As raízes clássicas da historiografia moderna – MOMGLIANO (RETHH)

MOMIGLIANO, Arnaldo. As raízes clássicas da historiografia moderna. São Paulo: editora UNESP, 2019. Resenha de: SÁ, Charles Nascimento de. Historiografia clássica e os caminhos para a história moderna. Revista Expedições: Teoria e Historiografia, Morrinhos, v. 11, jan./dez. 2020.

Conta-nos François Hartog em seu livro “Crer em História” que os anos sessenta e setenta do século XX viram a ascensão do estruturalismo e da virada linguística no campo das ciências Humanas. As ideias de que a fala e a linguagem davam sentido à existência e ao entendimento humano ganharam força nas academias e entre pesquisadores. A noção de relativismo cultural na produção do saber histórico ganhou impulso com o chamado pós-modernismo. No campo da história uma das obras mais impactantes nessa discussão foi o livro “Meta-História” do historiador norte-americano Haydem White. Tendo originado um forte debate sobre o sentido da compreensão histórica e dos limites da escrita e da ciência nessa área, ele gerou forte reação por parte da comunidade acadêmica de Clio.

A primeira grande resposta, e que se tornou base para a contestação das ideias de White, veio do historiador italiano Arnaldo Momigliano. Coube a um artigo por ele escrito servir de base para a defesa do método e da pesquisa em História. Momigliano indicou que a ele “pouco importava que os historiadores usem a metonímia ou a sinédoque, ou qualquer outro tropo, o que importa é que suas histórias devem ser verdadeiras” (HARTOG, 2017, p. 86). Seu artigo foi utilizado por Eric Hobsbawn e Carlo Ginzburg, dentre outros, em produções que estes escreveram em defesa do conhecimento histórico.

Inicia-se essa resenha com uma indicação de Haydem White para chamar atenção da importância do professor Arnaldo Momigliano no campo da historiografia. Tendo cultivado uma formação das mais relevantes e extensas na História ele desenvolveu ampla gama de estudos sobre o método histórico, questões sobre as sociedades da Antiguidade e do Renascimento, bem como análises sobre Edward Gibbon e seu método. Monmigliano foi o que se chamou scholars, isto é, indivíduos possuidores de rara e ampla erudição, com leituras vastas sobre o campo da história e suas áreas correlatas. Foi um dos grandes expoentes da escola italiana ao lado de Croce, Bobbio, Ginsburg.

Este texto reporta-se a análise do livro “As Raízes Clássicas da Historiografia Moderna” publicado no Brasil pela Editora UNESP, com um total de 252 páginas, esta obra contém seis palestras feitas por Momigliano na Universidade de Berkeley na Califórnia na Sather Classical Lectures na década de 1960, nos dizeres do próprio Momigliano a participação nesses encontros “constituem uma célebre ocasião para encontros mais amplos. Tão célebre que já foi dito que um homem faz sua reputação ao ser convidado a ministra-los, e que a perde ao fazê-lo” (MOMIGLIANO, 2019, p. 242). O livro foi anteriormente publicado no Brasil pela editora EDUSC no ano de 2004 e em bom momento vem novamente a público pela UNESP.

• _Tarefas propostas_:
A - Cite o trecho da resenha que começa em "As raízes clássicas da historiografia moderna –" e segue até "11, jan./dez. 2020.".
B - Segundo a resenha, por que ela começa com uma indicação de Haydem White?
C - Prossiga com a resenha sobre o livro de Momigliano a partir do ponto em que ela termina.

• _Dados fornecidos_:
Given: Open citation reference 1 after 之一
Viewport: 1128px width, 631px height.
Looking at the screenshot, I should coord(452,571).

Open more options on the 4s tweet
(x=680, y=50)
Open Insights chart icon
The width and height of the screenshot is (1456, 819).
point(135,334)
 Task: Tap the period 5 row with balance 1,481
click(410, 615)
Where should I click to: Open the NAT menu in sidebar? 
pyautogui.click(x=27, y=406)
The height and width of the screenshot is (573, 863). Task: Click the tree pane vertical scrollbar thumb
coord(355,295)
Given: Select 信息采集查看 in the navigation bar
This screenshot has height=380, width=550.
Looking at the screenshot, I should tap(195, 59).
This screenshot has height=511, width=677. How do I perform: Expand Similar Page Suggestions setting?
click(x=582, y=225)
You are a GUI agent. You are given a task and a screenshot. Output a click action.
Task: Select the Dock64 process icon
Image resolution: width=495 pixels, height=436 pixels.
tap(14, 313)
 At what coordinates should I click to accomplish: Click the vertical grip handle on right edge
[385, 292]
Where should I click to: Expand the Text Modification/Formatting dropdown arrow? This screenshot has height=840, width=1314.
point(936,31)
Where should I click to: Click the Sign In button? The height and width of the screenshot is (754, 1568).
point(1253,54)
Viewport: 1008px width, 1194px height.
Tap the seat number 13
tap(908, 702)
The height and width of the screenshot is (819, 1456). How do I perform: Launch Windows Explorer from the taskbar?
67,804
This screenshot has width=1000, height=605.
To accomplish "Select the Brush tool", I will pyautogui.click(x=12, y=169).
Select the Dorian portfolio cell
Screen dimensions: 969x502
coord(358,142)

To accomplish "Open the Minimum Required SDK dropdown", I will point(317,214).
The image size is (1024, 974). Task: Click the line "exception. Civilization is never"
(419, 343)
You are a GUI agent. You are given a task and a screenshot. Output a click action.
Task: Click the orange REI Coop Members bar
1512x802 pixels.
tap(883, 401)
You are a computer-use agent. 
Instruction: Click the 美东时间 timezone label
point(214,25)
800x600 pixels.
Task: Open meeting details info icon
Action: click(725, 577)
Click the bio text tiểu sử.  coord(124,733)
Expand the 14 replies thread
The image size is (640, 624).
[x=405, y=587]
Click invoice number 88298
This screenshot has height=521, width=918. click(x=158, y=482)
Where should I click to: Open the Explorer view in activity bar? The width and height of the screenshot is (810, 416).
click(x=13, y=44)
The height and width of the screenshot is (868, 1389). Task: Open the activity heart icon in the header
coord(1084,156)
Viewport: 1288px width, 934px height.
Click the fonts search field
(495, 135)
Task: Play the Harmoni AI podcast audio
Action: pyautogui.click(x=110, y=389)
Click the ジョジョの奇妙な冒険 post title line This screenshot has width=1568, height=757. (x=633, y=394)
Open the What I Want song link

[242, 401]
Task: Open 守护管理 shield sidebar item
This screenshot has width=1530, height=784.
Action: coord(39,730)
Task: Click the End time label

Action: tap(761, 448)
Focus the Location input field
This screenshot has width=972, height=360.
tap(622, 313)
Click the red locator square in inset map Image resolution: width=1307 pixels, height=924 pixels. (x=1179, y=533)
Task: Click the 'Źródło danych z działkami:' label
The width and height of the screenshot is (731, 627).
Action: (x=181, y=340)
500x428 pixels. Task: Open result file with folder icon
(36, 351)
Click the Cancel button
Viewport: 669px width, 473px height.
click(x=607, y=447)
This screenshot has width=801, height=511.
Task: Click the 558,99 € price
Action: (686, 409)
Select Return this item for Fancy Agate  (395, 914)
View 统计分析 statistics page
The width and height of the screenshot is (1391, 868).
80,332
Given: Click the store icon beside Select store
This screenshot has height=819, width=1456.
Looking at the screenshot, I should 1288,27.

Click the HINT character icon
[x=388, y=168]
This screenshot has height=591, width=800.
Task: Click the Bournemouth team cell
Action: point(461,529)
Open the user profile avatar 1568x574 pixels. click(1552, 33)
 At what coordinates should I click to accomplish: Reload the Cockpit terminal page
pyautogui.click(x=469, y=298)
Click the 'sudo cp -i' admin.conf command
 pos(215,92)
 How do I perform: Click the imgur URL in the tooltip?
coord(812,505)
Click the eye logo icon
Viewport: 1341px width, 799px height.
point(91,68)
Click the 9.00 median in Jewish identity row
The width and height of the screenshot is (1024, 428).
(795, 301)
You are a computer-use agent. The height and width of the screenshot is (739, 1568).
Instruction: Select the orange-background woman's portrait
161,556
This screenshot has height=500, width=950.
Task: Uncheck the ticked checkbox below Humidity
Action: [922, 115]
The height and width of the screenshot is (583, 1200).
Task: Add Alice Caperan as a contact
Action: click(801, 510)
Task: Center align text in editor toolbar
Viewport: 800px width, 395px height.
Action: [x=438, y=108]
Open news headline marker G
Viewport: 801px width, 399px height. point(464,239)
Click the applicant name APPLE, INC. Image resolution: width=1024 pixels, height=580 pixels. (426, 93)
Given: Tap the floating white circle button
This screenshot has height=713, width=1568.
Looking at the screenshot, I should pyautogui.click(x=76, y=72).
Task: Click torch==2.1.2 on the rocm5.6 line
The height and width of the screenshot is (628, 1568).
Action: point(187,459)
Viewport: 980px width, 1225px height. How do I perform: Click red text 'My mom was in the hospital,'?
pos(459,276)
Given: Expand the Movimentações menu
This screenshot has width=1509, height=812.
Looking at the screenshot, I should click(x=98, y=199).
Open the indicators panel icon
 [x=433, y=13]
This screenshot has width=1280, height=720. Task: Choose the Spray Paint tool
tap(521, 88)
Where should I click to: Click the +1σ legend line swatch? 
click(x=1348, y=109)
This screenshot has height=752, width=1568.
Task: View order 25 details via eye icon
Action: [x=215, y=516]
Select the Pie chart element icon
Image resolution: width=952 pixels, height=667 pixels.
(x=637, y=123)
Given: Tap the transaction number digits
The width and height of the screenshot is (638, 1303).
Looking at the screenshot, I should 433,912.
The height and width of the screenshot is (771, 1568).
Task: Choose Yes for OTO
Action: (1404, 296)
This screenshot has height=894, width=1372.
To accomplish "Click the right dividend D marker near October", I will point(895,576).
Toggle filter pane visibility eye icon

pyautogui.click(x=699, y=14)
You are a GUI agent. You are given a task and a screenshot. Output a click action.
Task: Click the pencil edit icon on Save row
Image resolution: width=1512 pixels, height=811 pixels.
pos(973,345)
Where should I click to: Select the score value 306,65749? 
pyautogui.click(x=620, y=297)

• _Respostas do exercício_:
A -
As raízes clássicas da historiografia moderna – MOMGLIANO (RETHH)

MOMIGLIANO, Arnaldo. As raízes clássicas da historiografia moderna. São Paulo: editora UNESP, 2019. Resenha de: SÁ, Charles Nascimento de. Historiografia clássica e os caminhos para a história moderna. Revista Expedições: Teoria e Historiografia, Morrinhos, v. 11, jan./dez. 2020.

B - A resenha começa com uma indicação de Haydem White para chamar a atenção para a importância do professor Arnaldo Momigliano no campo da historiografia.

C -
Para consecução do volume o autor levou quase vinte anos, entre anotações, reescritas e citações. Os assuntos aí pontuados e discutidos concentram-se em questões sobre a Antiguidade clássica e os estudos sobre o mundo e a civilização grega e romana, sua cultura, sociedade, e, de modo particular, a gênese que estes povos desenvolveram na constituição do saber histórico. Para tal abordagem ganham escopo no livro a análise de diversos historiadores do período, com destaque para Tácito, Tucídides, Heródoto, Plínio – o jovem, Plutarco, dentre outros. Encontra-se aí também a abordagem sobre a importância dos antiquários para a historiografia da época moderna, e seu posterior declínio a partir da sedimentação da história enquanto ciência no século XIX e XX. Finalizando têm-se um estudo sobre a historiografia eclesiástica.

O livro abarca comentários e observações que transitam pelo Império Romano, pelas cidades gregas, pelo mundo persa, turco, Império Bizantino e pelos castelos e mosteiros da Idade Média. Em todas as seis palestras fica evidente as correlações envolvendo a constituição do pensar e do fazer histórico entre gregos e depois romanos e sua conexão com a noção de História que se mantêm ainda hoje.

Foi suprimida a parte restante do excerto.